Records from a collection
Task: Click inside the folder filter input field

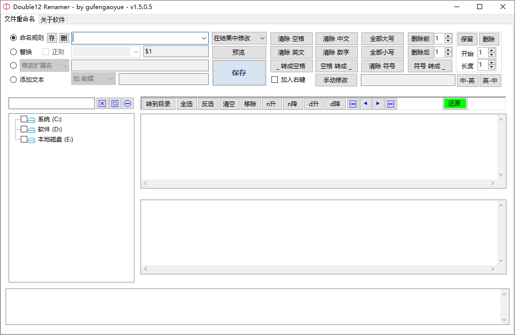Action: click(51, 103)
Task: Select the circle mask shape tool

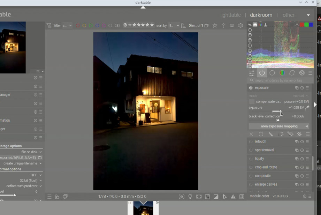Action: point(261,134)
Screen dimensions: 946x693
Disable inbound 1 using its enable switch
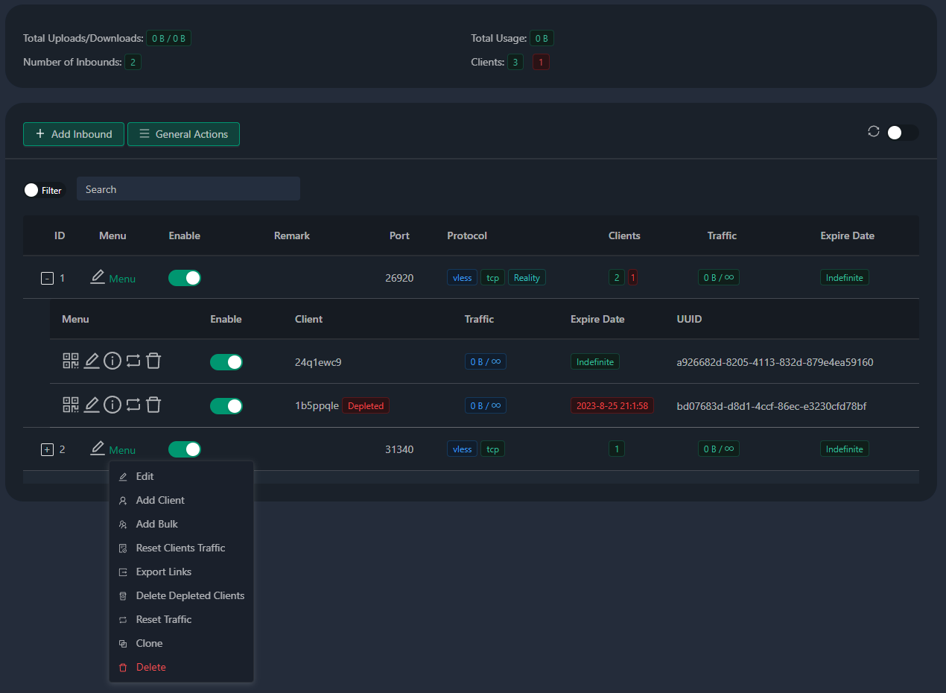pos(185,278)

- **EXERCISE GOAL**:
With the images omitted, retype the records above exactly.

- **SOLUTION**:
Task: Click inside the folder filter input field

Action: click(51, 103)
Task: Select the circle mask shape tool

Action: point(261,134)
Screen dimensions: 946x693
Disable inbound 1 using its enable switch
pos(185,278)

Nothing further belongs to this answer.